Durante quase duas décadas, investidores e formuladores de política econômica se acostumaram à ideia de que inflação baixa significava juros baixos. Após a crise financeira de 2008 e, posteriormente, durante a pandemia de Covid-19, bancos centrais ao redor do mundo recorreram a políticas monetárias que mantiveram o custo do dinheiro em níveis historicamente reduzidos para estimular a atividade econômica.
Contudo, esse quadro parece mostrar sinais de mudança por conta da movimentação no mercado de títulos dos Estados Unidos: a inflação dá sinais de desaceleração, mas o custo do crédito continua elevado. Em outras palavras, o mercado passou a acreditar que a redução da inflação já não será suficiente para provocar uma queda expressiva das taxas de juros.
A mudança de percepção ganhou força nas últimas semanas, após a redução das tensões no Oriente Médio e a normalização dos fluxos de petróleo, fatores que aliviaram as expectativas de inflação no curto prazo. Ainda assim, os rendimentos dos títulos públicos americanos permaneceram próximos de 4,5%, indicando que outros fatores passaram a influenciar o preço do dinheiro.
Segundo fontes ouvidas pelo site norte-americano Axios, os investidores acompanham dois componentes principais ao analisar os títulos públicos: a expectativa de inflação e o chamado juro real.
Dados do mercado de títulos dos EUA mostram que as expectativas de inflação para os próximos cinco anos caíram para aproximadamente 2,3%, ante cerca de 2,7% registrados em maio, quando o temor de uma escalada dos preços do petróleo era maior.
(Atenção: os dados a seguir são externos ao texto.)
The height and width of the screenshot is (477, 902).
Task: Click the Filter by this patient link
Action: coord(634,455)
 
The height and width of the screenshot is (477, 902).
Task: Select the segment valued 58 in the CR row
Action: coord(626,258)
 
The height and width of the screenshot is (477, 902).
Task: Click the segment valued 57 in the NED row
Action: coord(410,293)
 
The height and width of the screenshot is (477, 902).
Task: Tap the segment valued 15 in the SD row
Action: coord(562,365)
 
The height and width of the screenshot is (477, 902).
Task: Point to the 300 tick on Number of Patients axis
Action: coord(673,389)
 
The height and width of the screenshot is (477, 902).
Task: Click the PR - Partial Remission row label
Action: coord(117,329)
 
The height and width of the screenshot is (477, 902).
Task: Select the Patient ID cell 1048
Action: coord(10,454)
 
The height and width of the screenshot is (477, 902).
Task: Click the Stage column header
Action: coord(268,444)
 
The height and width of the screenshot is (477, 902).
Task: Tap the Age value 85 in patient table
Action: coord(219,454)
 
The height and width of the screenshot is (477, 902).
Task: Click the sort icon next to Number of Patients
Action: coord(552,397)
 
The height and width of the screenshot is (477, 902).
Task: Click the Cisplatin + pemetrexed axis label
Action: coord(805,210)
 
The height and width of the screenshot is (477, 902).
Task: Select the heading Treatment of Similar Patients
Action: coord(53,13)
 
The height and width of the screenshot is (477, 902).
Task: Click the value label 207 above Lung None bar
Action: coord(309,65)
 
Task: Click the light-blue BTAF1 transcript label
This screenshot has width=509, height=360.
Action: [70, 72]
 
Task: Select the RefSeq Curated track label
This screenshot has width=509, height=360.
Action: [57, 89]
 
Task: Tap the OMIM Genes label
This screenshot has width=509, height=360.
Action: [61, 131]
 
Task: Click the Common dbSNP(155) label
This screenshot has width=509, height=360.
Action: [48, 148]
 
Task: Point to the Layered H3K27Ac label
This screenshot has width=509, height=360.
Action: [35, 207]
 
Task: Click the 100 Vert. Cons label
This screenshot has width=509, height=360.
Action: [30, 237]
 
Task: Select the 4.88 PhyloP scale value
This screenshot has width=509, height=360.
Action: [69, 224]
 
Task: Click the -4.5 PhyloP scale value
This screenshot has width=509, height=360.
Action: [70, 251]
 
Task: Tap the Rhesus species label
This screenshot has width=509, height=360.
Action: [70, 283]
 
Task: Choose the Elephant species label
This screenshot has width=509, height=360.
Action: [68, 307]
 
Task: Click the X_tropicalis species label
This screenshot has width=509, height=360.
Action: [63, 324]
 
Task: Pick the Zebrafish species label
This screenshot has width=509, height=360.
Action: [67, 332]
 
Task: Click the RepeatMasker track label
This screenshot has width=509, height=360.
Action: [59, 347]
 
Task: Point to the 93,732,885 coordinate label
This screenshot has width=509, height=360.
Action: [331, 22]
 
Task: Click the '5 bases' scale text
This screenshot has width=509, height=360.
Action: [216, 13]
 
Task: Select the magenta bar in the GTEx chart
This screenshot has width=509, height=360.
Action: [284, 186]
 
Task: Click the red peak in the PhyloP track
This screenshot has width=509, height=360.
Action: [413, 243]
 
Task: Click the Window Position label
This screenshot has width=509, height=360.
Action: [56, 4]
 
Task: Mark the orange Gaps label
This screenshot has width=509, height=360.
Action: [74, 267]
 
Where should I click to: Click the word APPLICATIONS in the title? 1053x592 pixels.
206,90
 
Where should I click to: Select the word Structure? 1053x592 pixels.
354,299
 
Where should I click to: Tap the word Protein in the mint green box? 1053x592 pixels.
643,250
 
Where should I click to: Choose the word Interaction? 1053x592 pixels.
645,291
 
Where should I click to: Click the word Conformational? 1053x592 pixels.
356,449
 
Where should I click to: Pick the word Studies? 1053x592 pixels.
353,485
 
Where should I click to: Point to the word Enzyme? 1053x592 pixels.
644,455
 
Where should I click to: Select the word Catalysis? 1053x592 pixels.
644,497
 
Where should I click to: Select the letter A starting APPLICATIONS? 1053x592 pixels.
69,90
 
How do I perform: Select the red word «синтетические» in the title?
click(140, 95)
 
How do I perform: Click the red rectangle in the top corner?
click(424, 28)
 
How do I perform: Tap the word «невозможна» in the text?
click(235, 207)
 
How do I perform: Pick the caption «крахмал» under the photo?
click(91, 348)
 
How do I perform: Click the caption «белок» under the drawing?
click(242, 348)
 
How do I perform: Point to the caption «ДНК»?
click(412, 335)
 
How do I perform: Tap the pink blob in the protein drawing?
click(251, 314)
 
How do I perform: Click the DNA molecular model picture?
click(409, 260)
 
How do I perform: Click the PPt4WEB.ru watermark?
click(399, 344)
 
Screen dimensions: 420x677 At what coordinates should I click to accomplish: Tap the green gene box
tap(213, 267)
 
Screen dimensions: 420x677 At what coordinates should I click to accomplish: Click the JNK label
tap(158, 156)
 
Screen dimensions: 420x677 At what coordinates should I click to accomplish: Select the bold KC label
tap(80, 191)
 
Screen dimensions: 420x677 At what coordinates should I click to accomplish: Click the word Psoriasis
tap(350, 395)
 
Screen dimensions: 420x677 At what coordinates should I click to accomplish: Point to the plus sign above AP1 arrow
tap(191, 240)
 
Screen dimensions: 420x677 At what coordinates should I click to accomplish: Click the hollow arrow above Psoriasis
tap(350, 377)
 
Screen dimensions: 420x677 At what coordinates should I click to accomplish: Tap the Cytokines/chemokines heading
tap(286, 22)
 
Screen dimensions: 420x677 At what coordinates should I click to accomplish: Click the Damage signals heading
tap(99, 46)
As projeções para o horizonte de dez anos também recuaram, aproximando-se de 2,2%.
Apesar disso, os juros reais seguiram trajetória oposta. Os títulos protegidos contra a inflação mostram que os investidores passaram a exigir uma remuneração maior para emprestar recursos ao governo americano, levando as taxas reais para os maiores níveis do ano. Ou seja: o dinheiro continua caro, mesmo com um cenário inflacionário mais favorável.
A disputa mundial por capital
Um ponto que pode explicar esse comportamento é a crescente demanda global por investimentos por empresas de tecnologia (em especial na infraestrutura voltada à inteligência artificial) e a necessidade de financiamento dos governos – assim, empresas e governos disputam o mesmo capital, elevando a remuneração exigida pelos investidores. Quanto maior a procura por financiamento, maior tende a ser o preço desse dinheiro.
Outro elemento importante é a mudança de postura do Federal Reserve (Fed): após a alta da inflação entre 2021 e 2023, a autoridade monetária busca reforçar sua credibilidade no combate à alta dos preços.
Essa percepção aparece nas expectativas do próprio mercado. A queda das projeções de inflação sugere que investidores acreditam na disposição do banco central de preservar a estabilidade monetária.
Porém, essa maior credibilidade não elimina as demais pressões sobre os juros. Mesmo que a inflação permaneça controlada, a forte demanda por capital continua sustentando taxas reais elevadas.
A permanência de juros elevados afeta diretamente os setores mais dependentes de crédito: financiamentos imobiliários, empréstimos corporativos e operações de longo prazo continuam apresentando custos elevados, mesmo em um ambiente de inflação mais comportada.
Para empresas, consumidores e governos, isso significa que o acesso ao crédito tende a permanecer restritivo, exigindo maior seletividade nos investimentos e maior disciplina fiscal.
Mais do que uma simples reação às oscilações da inflação, o mercado de títulos parece estar sinalizando o início de um novo regime financeiro: uma economia em que o capital voltou a ser um recurso relativamente escasso, disputado por governos e empresas em meio à transformação tecnológica e às novas exigências geopolíticas.